_課題の内容_:
a – 森林法の条文によると、保安林で立竹を伐採するには誰の許可を受ける必要がありますか。
b – 森林法の条文から、「- 一 法令又はこれに基づく処分によりこれらの行為をする義務のある者がその履行としてする場合」を含む語句で始まり「森林法第34条第1項第6号の省令で定める場合は、次のとおりとする。」で終わる部分を、一字も変えずに書き写してください。

_抜き出した文章_:
● ● ● ● ● ● ●

ただし、次の各号のいずれかに該当する場合は、この限りでない。
- 一 法令又はこれに基づく処分により伐採の義務のある者がその履行として伐採する場合
- 一の二 間伐のための立木の伐採をする場合
- 二 森林所有者等が第49条第1項の許可(森林施業に関する測量又は実地調査を行うための市町村長の許可)を受けて立木の伐採をする場合
- 三 第188条第2項の規定(都道府県職員等の立入調査等)に基づいて伐採する場合
- 四 火災、風水害その他の非常災害に際し緊急の用に供する必要がある場合
- 五 除伐する場合
- 六 その他省令で定める場合
森林法第34条第2項
保安林においては、都道府県知事の許可を受けなければ、立竹を伐採し、立木を損傷し、家畜を放牧し、下草、落葉若しくは落枝を採取し、又は土石若しくは樹根の採掘、開墾その他の土地の形質を変更する行為をしてはならない。
ただし、次の各号のいずれかに該当する場合は、この限りでない。
- 一 法令又はこれに基づく処分によりこれらの行為をする義務のある者がその履行としてする場合
- 二 森林所有者等が第49条第1項の許可(森林施業に関する測量又は実地調査を行うための市町村長の許可)を受けてする場合
- 三 第188条第2項の規定(都道府県職員等の立入調査等)に基づいてする場合
- 四 火災、風水害その他の非常災害に際し緊急の用に供する必要がある場合
- 五 軽易な行為であって省令で定めるものをする場合
- 六 その他省令で定める場合
立木の伐採の許可を要しない場合
森林法施行規則第60条の1
森林法第34条第1項第6号の省令で定める場合は、次のとおりとする。

● ● ● ● ● ● ●

コレクションに保存された項目:
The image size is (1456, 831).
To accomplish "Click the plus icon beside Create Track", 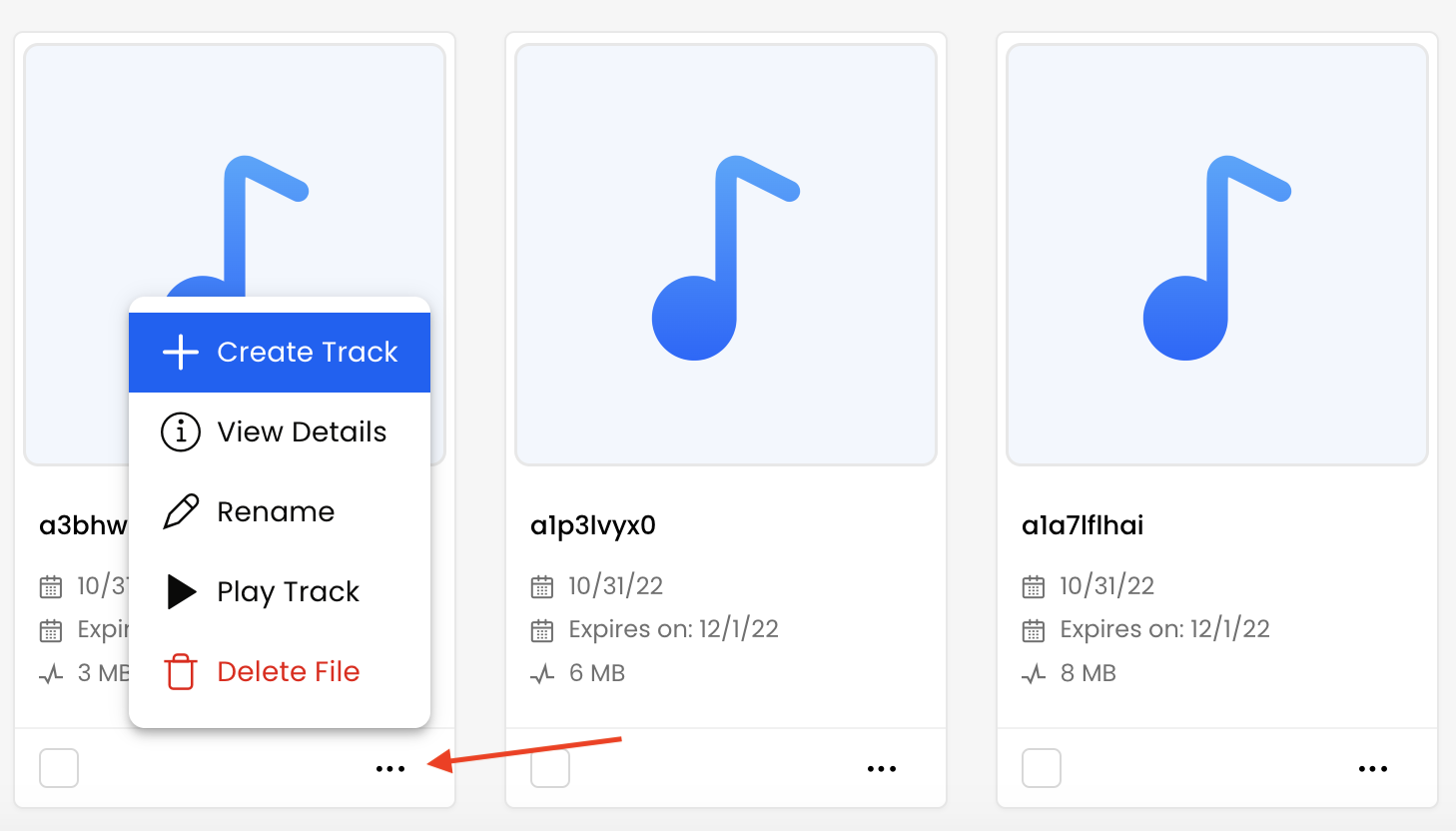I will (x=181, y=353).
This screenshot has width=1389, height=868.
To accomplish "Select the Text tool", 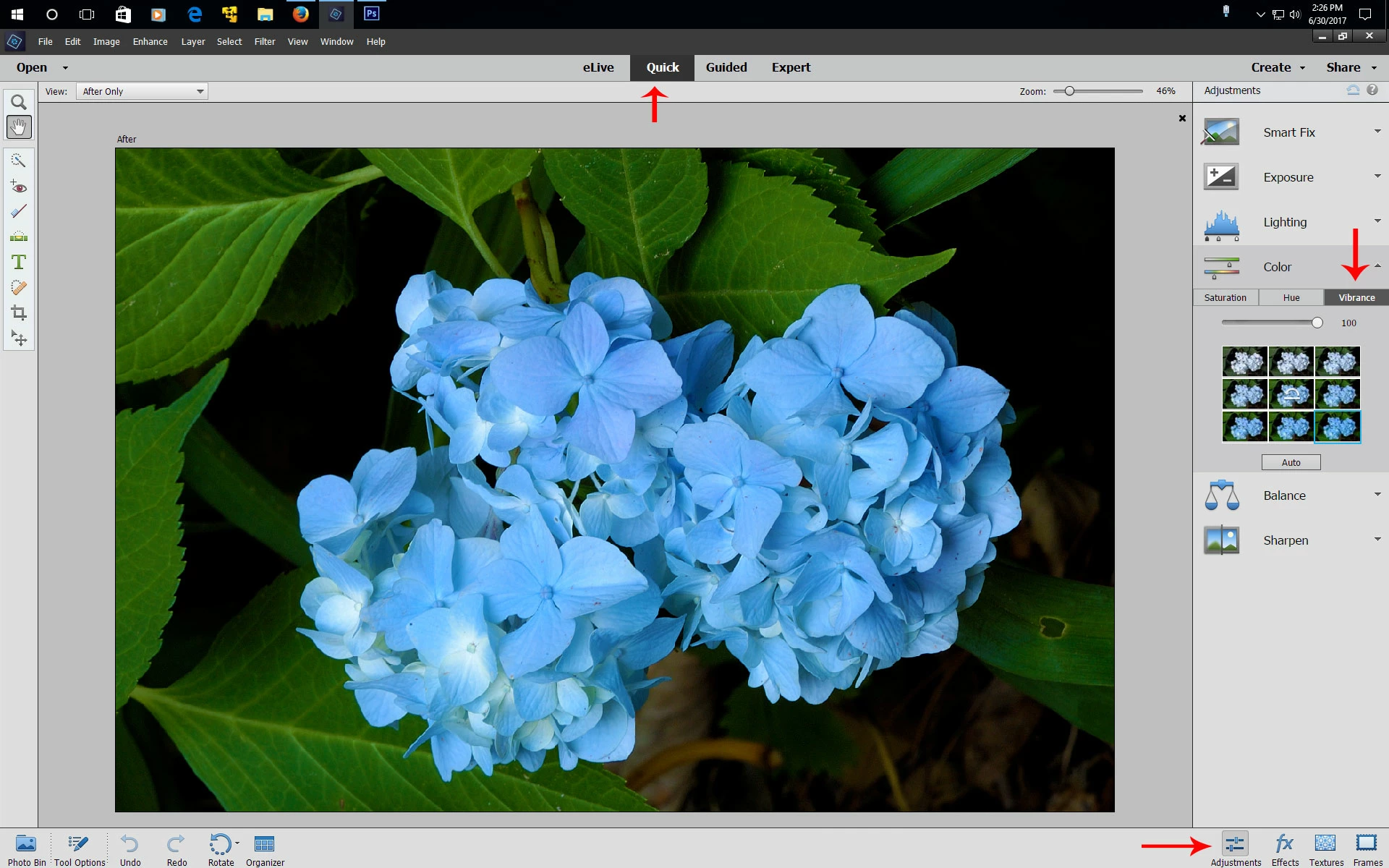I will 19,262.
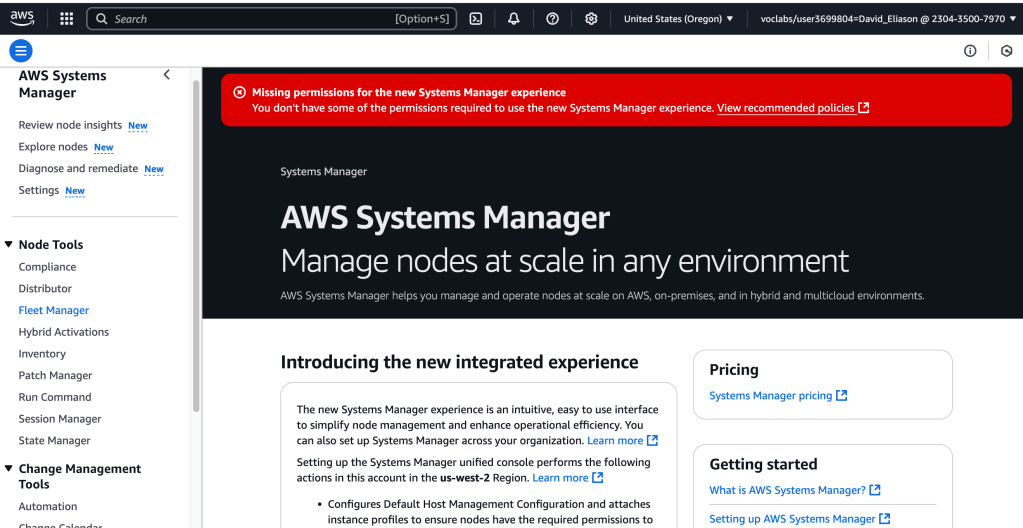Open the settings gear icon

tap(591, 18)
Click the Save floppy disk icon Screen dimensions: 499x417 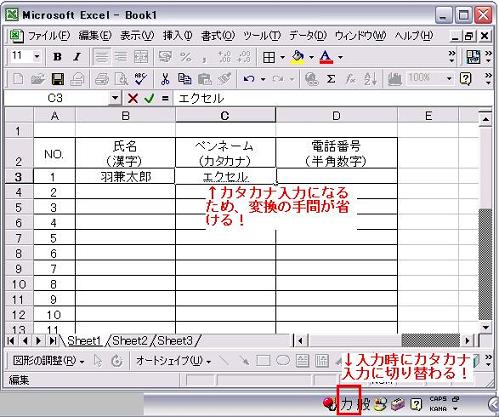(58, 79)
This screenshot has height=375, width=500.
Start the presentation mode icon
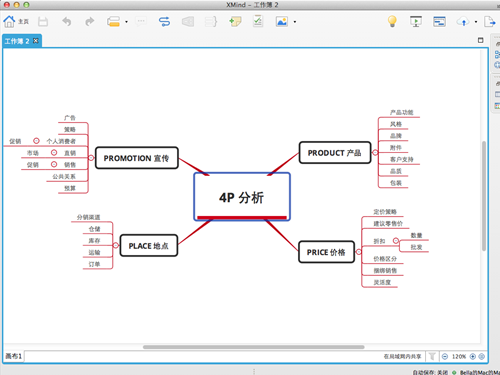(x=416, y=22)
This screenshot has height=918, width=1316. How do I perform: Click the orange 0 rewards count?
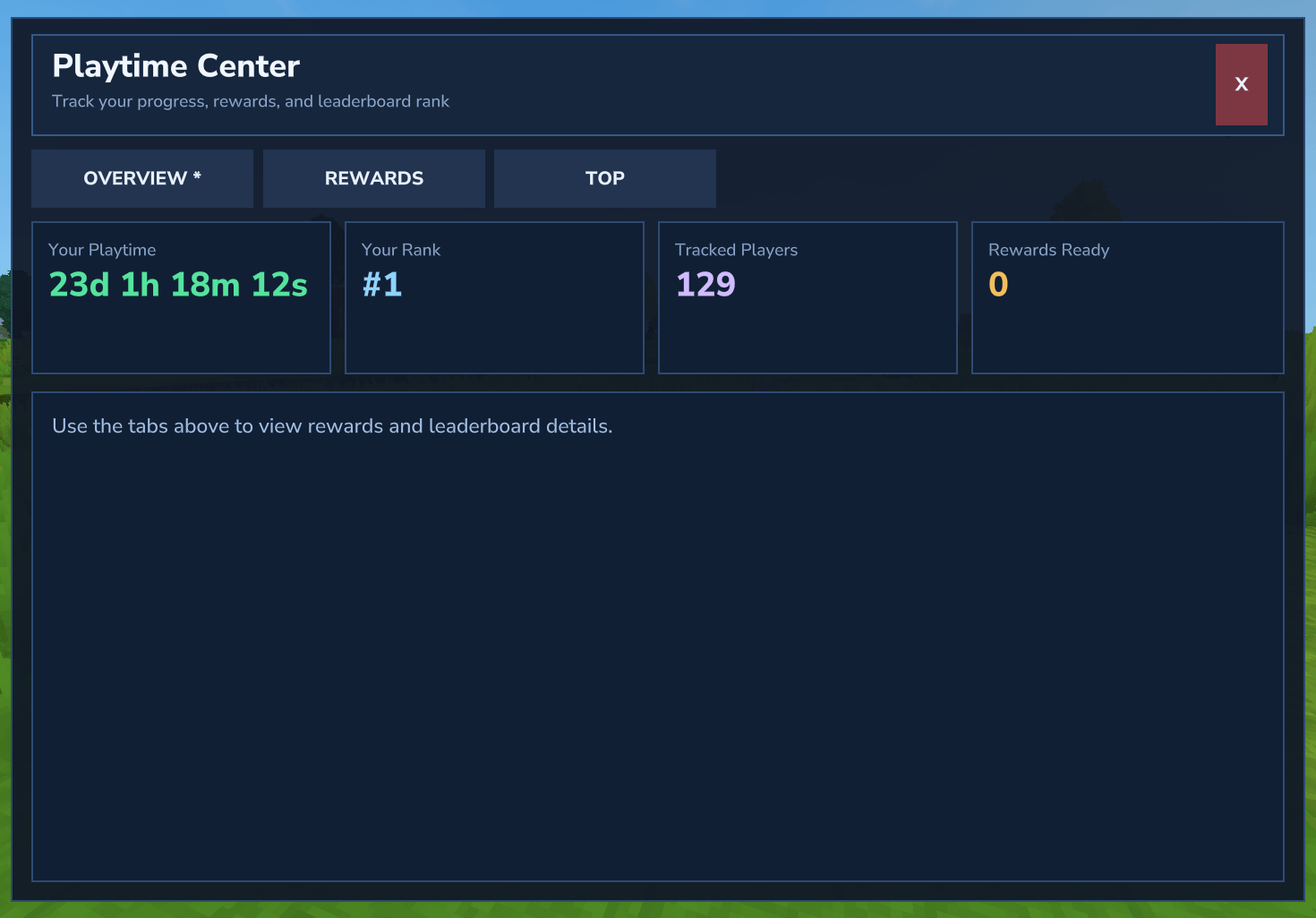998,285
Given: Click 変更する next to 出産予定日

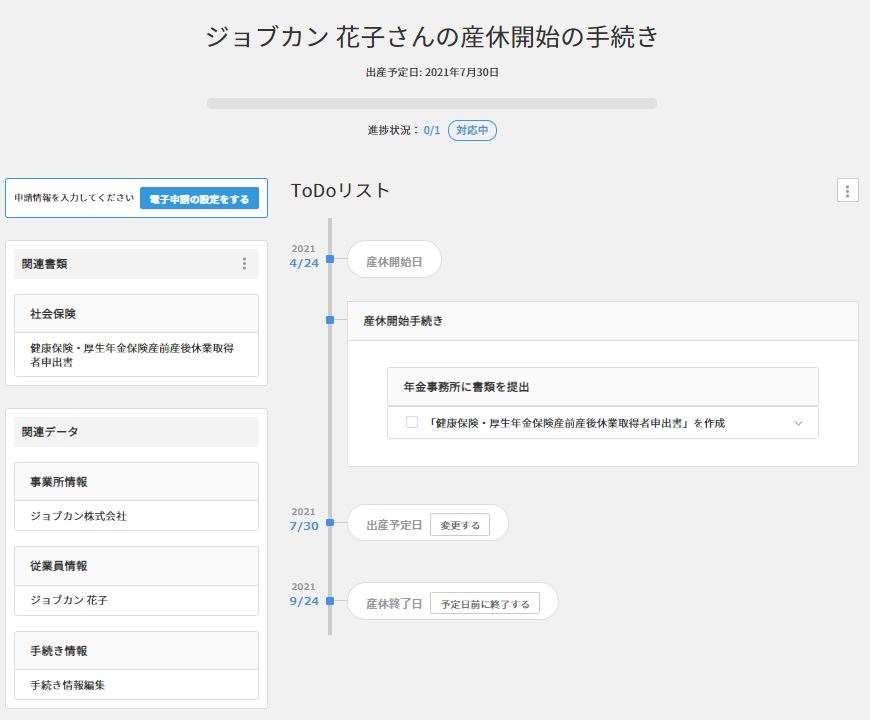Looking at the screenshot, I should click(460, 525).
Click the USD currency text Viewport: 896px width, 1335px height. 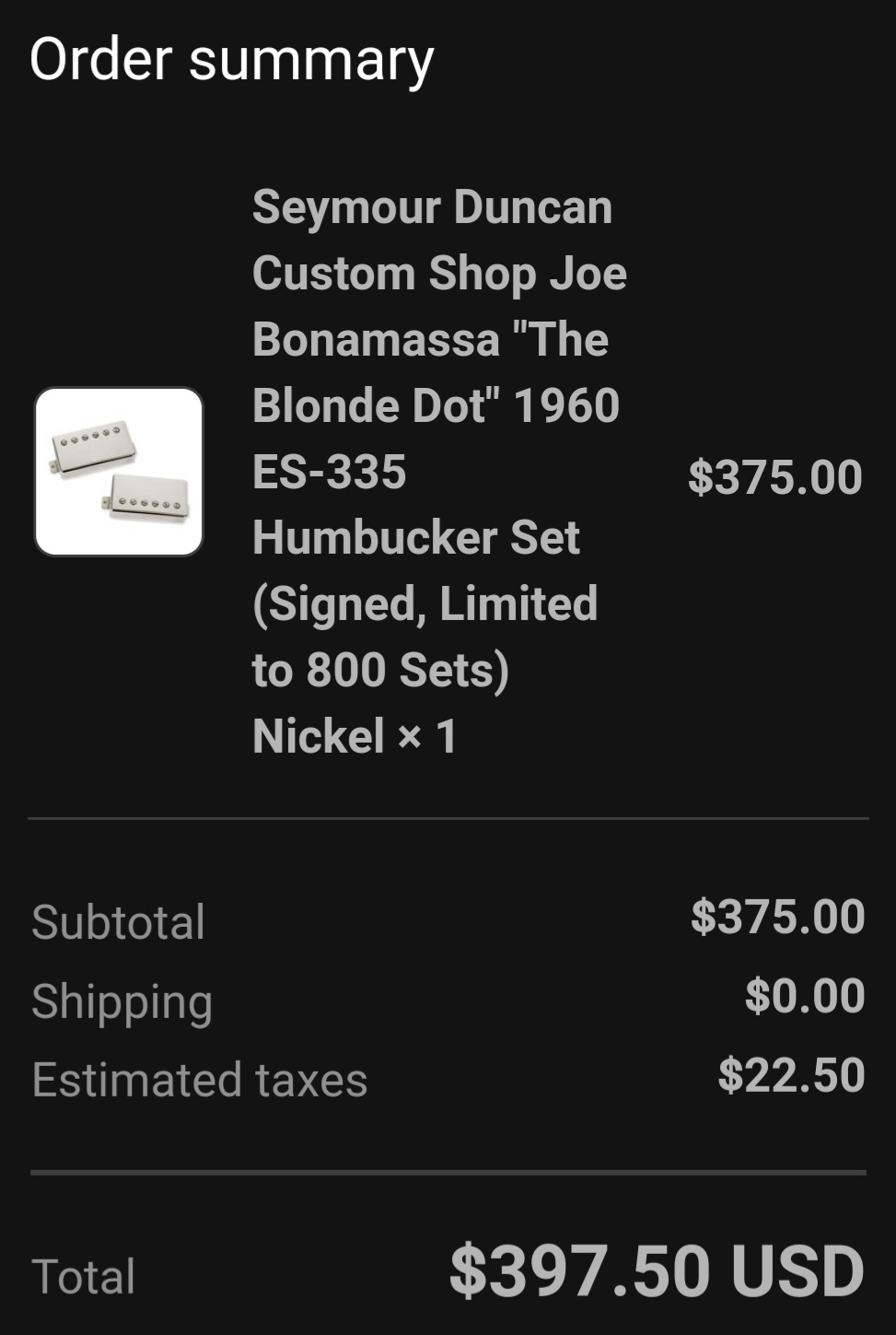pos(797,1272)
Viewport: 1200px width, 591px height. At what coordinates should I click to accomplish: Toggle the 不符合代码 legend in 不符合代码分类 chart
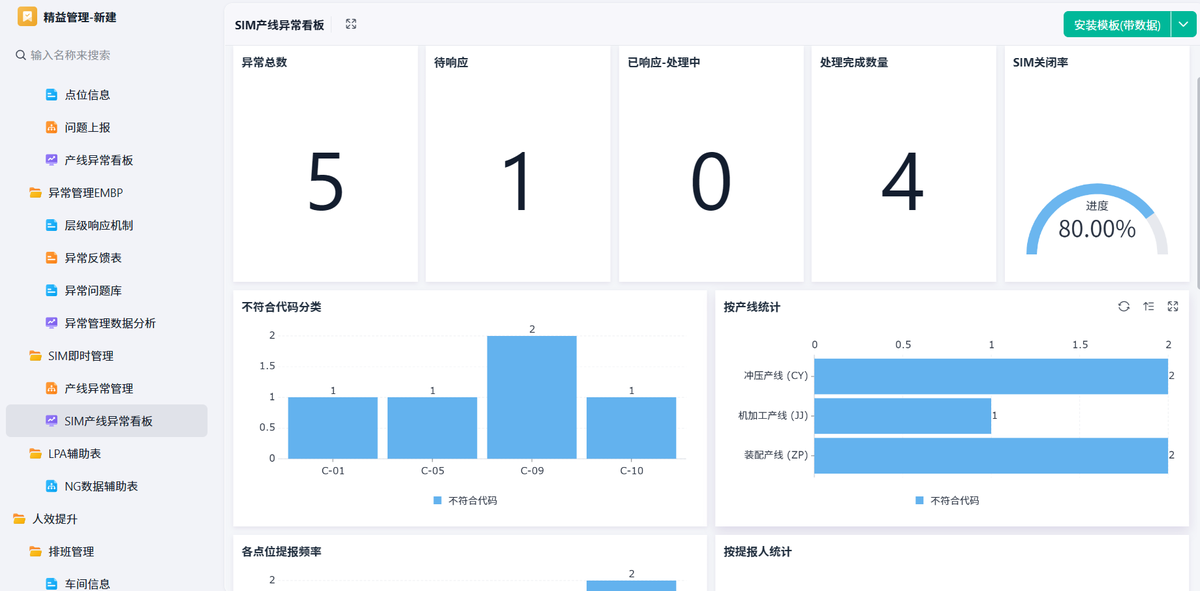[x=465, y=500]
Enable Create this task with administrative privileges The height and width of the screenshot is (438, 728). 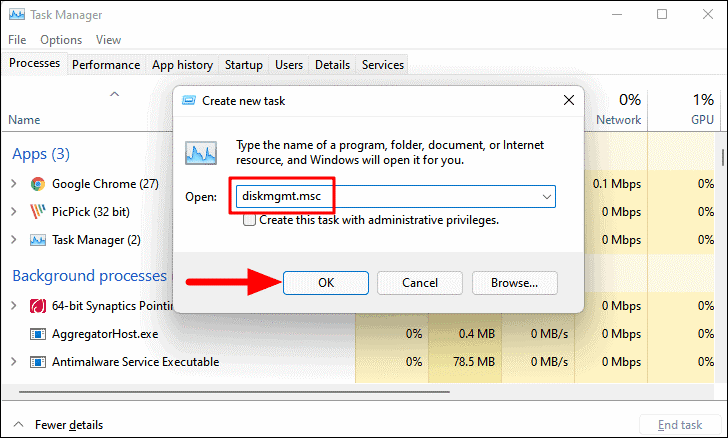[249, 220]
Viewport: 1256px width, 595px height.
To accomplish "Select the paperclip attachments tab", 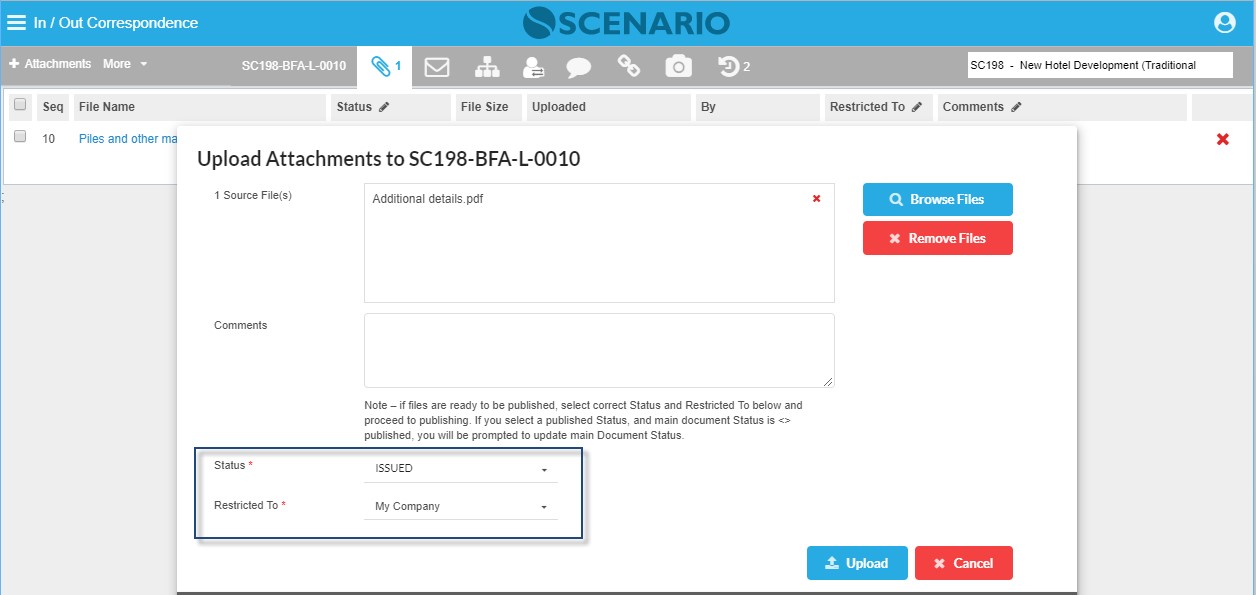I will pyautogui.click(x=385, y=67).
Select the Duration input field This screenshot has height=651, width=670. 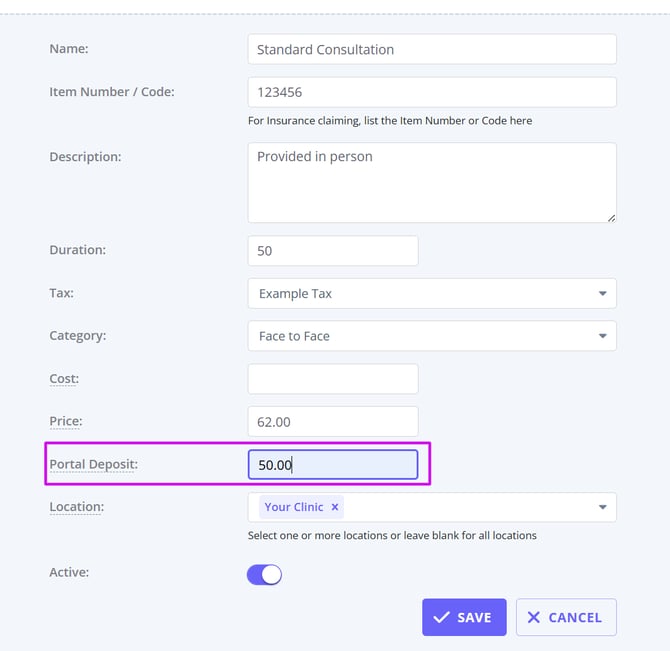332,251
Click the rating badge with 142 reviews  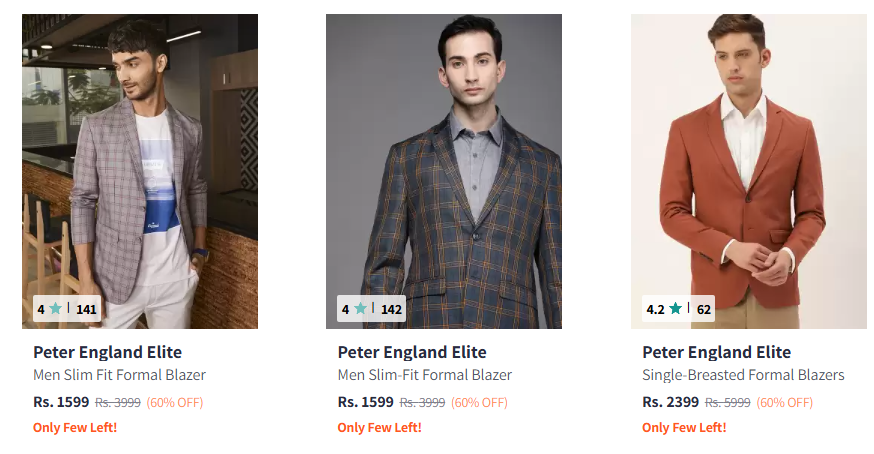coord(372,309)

● ● ● ● ● ● ●

_回答まとめ_:
a – 都道府県知事の許可

b –
- 一 法令又はこれに基づく処分によりこれらの行為をする義務のある者がその履行としてする場合
- 二 森林所有者等が第49条第1項の許可(森林施業に関する測量又は実地調査を行うための市町村長の許可)を受けてする場合
- 三 第188条第2項の規定(都道府県職員等の立入調査等)に基づいてする場合
- 四 火災、風水害その他の非常災害に際し緊急の用に供する必要がある場合
- 五 軽易な行為であって省令で定めるものをする場合
- 六 その他省令で定める場合
立木の伐採の許可を要しない場合
森林法施行規則第60条の1
森林法第34条第1項第6号の省令で定める場合は、次のとおりとする。